Excerpt provided:
[release/air] `lightning_gpu_tune_3x16_3x1.aws` is flaky due to `LightningTrainer` not working with `PBT`

Open justinvyu opened this issue 2 years ago • 0 comments

This is flaky because we only run 2 trials, so most of the time the network architectures of both trials may be the same, so checkpoints can be loaded without erroring.

Error logs:

ray.exceptions.RayTaskError(RuntimeError): ray::_RayTrainWorker__execute.get_next() (pid=43066, ip=10.0.58.87, actor_id=e04fe9b5203f0fbd2f74423f03000000, repr=<ray.train._internal.worker_group.RayTrainWorker object at 0x7fd1f4679d90>)
  File "/home/ray/anaconda3/lib/python3.7/site-packages/ray/train/_internal/worker_group.py", line 32, in __execute
    raise skipped from exception_cause(skipped)
  File "/home/ray/anaconda3/lib/python3.7/site-packages/ray/train/_internal/utils.py", line 129, in discard_return_wrapper
    train_func(*args, **kwargs)
  File "/home/ray/anaconda3/lib/python3.7/site-packages/ray/train/lightning/lightning_trainer.py", line 551, in _lightning_train_loop_per_worker
    trainer.fit(lightning_module, **trainer_fit_params)
  File "/home/ray/anaconda3/lib/python3.7/site-packages/pytorch_lightning/trainer/trainer.py", line 771, in fit
    self._fit_impl, model, train_dataloaders, val_dataloaders, datamodule, ckpt_path
  File "/home/ray/anaconda3/lib/python3.7/site-packages/pytorch_lightning/trainer/trainer.py", line 723, in _call_and_handle_interrupt
    return trainer_fn(*args, **kwargs)
  File "/home/ray/anaconda3/lib/python3.7/site-packages/pytorch_lightning/trainer/trainer.py", line 811, in _fit_impl
    results = self._run(model, ckpt_path=self.ckpt_path)
  File "/home/ray/anaconda3/lib/python3.7/site-packages/pytorch_lightning/trainer/trainer.py", line 1179, in _run
    self._restore_modules_and_callbacks(ckpt_path)
  File "/home/ray/anaconda3/lib/python3.7/site-packages/pytorch_lightning/trainer/trainer.py", line 1141, in _restore_modules_and_callbacks
    self._checkpoint_connector.restore_model()
  File "/home/ray/anaconda3/lib/python3.7/site-packages/pytorch_lightning/trainer/connectors/checkpoint_connector.py", line 179, in restore_model
    self.trainer.strategy.load_model_state_dict(self._loaded_checkpoint)
  File "/home/ray/anaconda3/lib/python3.7/site-packages/pytorch_lightning/strategies/strategy.py", line 319, in load_model_state_dict
    self.lightning_module.load_state_dict(checkpoint["state_dict"])

Data shown:
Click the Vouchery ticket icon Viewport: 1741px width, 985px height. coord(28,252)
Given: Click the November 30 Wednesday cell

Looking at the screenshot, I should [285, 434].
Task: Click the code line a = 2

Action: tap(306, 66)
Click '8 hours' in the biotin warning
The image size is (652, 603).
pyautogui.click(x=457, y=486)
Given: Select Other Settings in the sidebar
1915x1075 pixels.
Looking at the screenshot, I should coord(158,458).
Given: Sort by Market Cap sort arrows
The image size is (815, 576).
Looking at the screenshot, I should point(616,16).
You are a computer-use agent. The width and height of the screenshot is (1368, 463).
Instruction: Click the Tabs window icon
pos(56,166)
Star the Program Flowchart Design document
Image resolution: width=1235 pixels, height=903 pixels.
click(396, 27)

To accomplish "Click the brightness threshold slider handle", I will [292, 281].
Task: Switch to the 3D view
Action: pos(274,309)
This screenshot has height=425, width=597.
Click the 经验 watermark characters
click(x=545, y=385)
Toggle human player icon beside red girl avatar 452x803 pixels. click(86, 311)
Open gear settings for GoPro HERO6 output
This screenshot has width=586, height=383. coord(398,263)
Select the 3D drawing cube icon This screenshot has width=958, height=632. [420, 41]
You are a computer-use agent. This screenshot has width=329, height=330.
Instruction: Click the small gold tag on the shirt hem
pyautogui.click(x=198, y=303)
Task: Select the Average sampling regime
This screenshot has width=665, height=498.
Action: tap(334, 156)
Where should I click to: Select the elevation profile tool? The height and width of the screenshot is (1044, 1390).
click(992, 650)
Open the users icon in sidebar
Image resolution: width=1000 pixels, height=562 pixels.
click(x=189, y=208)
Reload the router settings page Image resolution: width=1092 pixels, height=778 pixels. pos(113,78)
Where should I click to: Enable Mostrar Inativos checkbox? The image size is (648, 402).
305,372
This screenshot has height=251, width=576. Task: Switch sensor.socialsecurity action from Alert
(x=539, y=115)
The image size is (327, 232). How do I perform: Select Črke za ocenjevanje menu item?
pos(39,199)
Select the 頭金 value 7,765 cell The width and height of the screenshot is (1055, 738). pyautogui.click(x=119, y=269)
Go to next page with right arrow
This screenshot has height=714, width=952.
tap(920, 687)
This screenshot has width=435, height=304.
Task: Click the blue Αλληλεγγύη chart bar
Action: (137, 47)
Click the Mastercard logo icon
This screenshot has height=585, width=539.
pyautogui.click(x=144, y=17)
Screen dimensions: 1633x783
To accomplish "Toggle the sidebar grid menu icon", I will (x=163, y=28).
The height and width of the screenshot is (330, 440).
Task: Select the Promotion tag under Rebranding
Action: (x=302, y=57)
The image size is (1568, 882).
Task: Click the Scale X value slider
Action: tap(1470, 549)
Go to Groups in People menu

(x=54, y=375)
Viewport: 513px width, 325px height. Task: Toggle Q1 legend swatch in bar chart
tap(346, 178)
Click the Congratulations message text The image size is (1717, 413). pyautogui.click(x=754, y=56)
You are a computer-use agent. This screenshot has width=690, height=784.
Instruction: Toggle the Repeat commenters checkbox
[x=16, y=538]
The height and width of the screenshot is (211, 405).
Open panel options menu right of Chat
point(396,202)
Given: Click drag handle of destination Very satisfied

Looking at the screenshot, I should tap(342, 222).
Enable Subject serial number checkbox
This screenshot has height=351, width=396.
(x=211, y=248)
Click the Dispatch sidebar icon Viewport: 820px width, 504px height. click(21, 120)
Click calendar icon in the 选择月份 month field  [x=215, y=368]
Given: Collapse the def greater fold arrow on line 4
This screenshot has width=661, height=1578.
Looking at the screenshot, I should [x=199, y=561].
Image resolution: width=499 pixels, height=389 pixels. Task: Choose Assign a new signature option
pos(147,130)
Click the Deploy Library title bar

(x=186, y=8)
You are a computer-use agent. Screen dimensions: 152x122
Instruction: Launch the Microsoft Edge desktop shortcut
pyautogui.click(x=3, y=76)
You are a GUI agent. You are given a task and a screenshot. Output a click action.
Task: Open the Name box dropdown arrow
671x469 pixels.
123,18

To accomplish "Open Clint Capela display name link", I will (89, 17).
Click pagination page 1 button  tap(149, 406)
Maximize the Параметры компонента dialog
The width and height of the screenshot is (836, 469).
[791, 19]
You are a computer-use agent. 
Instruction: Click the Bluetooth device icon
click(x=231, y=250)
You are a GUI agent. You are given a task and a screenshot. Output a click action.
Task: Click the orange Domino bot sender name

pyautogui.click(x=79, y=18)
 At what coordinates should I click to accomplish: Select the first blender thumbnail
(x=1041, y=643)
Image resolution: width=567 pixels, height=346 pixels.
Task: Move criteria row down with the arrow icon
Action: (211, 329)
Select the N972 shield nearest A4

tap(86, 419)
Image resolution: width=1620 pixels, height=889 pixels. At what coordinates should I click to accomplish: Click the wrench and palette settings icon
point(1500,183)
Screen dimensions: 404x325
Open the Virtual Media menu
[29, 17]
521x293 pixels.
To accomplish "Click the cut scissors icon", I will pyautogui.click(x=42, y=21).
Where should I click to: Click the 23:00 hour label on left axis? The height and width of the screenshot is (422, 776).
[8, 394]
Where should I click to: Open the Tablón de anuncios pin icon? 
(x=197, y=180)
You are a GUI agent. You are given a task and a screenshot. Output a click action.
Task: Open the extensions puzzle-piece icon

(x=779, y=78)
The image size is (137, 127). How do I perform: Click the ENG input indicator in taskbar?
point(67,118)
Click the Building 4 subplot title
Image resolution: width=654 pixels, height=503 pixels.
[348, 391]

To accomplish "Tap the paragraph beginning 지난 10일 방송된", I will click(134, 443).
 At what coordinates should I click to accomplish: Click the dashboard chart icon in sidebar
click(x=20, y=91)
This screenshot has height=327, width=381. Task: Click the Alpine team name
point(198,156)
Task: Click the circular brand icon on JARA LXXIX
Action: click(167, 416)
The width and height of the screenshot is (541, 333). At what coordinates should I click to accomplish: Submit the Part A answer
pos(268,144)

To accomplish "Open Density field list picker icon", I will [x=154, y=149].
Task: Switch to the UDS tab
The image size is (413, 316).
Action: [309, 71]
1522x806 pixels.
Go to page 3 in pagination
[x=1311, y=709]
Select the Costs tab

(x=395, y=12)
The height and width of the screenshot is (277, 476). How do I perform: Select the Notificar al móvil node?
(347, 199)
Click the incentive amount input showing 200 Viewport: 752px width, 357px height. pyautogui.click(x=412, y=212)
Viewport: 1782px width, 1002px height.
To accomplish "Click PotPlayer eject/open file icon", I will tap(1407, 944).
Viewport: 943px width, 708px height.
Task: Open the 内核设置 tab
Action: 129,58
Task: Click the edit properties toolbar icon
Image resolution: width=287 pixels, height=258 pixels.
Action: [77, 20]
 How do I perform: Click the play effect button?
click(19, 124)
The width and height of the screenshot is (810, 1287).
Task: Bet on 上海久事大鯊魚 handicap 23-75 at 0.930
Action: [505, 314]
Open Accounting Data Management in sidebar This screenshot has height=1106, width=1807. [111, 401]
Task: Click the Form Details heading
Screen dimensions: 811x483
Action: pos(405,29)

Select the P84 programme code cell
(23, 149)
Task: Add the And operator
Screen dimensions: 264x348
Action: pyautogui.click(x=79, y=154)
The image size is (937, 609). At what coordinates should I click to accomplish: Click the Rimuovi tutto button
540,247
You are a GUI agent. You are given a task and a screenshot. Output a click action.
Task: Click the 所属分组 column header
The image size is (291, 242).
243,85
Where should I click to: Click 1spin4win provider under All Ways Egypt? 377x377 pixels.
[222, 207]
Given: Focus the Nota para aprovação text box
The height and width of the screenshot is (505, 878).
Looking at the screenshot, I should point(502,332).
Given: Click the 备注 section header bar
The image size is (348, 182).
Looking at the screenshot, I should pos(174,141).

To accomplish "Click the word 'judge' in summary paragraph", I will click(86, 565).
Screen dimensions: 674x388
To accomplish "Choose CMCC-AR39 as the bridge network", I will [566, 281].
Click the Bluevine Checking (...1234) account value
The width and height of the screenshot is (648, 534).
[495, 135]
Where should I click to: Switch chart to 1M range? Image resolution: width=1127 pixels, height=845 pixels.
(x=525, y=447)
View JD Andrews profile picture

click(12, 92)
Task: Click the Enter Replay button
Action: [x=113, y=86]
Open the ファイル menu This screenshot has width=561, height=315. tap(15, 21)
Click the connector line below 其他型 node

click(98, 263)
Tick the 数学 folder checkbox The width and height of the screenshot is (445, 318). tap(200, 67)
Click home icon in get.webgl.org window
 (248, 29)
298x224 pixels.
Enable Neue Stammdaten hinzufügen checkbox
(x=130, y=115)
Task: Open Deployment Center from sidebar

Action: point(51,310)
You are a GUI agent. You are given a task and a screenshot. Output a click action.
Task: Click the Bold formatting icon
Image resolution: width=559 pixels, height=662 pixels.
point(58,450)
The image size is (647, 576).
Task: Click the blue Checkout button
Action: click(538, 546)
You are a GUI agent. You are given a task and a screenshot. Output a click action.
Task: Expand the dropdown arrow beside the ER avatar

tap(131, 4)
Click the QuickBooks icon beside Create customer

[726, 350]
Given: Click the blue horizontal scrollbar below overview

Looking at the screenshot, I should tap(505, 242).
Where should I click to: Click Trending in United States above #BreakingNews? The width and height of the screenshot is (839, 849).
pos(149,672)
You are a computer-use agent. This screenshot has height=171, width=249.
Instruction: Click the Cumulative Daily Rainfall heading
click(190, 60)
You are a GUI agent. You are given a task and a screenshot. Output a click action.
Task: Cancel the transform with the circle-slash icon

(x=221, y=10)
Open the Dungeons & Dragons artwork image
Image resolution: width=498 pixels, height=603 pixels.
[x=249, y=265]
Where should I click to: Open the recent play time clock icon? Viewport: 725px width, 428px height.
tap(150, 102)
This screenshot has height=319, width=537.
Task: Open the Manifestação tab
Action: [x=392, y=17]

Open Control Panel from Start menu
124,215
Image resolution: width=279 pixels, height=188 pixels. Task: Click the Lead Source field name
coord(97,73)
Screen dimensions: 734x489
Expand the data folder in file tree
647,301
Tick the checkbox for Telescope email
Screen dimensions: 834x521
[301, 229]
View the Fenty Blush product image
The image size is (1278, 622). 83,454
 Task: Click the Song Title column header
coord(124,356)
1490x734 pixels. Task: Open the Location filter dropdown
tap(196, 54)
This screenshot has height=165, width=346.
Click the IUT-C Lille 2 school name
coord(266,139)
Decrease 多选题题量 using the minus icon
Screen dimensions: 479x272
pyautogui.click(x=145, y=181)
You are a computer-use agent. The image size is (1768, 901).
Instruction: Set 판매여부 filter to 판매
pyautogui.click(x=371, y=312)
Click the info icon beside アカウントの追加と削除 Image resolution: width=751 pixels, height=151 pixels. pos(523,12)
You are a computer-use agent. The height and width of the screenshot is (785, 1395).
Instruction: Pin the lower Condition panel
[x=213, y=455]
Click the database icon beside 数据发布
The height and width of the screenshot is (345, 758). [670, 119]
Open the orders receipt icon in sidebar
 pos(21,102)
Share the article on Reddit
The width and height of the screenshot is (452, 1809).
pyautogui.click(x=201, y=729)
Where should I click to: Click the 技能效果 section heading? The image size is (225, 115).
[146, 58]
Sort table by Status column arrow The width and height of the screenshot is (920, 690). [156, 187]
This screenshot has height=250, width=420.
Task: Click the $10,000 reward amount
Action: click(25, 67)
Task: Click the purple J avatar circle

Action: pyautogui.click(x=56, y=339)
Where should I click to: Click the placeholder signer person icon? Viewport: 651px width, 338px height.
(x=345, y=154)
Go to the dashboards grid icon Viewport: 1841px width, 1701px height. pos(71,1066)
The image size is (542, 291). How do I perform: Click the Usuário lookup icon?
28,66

Work to complete:
1. Please update the issue between "This is flaky" and "train_func(*args, **kwargs)", inclusive, changing "trials" to "runs", and give that passage back.
2. According to the issue, how many trials does the test run?
3. Based on the issue, explain why the test is flaky instead of failing every time.

Solved tasks:
1.
This is flaky because we only run 2 runs, so most of the time the network architectures of both runs may be the same, so checkpoints can be loaded without erroring.

Error logs:

ray.exceptions.RayTaskError(RuntimeError): ray::_RayTrainWorker__execute.get_next() (pid=43066, ip=10.0.58.87, actor_id=e04fe9b5203f0fbd2f74423f03000000, repr=<ray.train._internal.worker_group.RayTrainWorker object at 0x7fd1f4679d90>)
  File "/home/ray/anaconda3/lib/python3.7/site-packages/ray/train/_internal/worker_group.py", line 32, in __execute
    raise skipped from exception_cause(skipped)
  File "/home/ray/anaconda3/lib/python3.7/site-packages/ray/train/_internal/utils.py", line 129, in discard_return_wrapper
    train_func(*args, **kwargs)

2. Two trials.

3. Only 2 trials run, so most of the time both trials may have the same network architecture. When that happens, checkpoints can be loaded without erroring.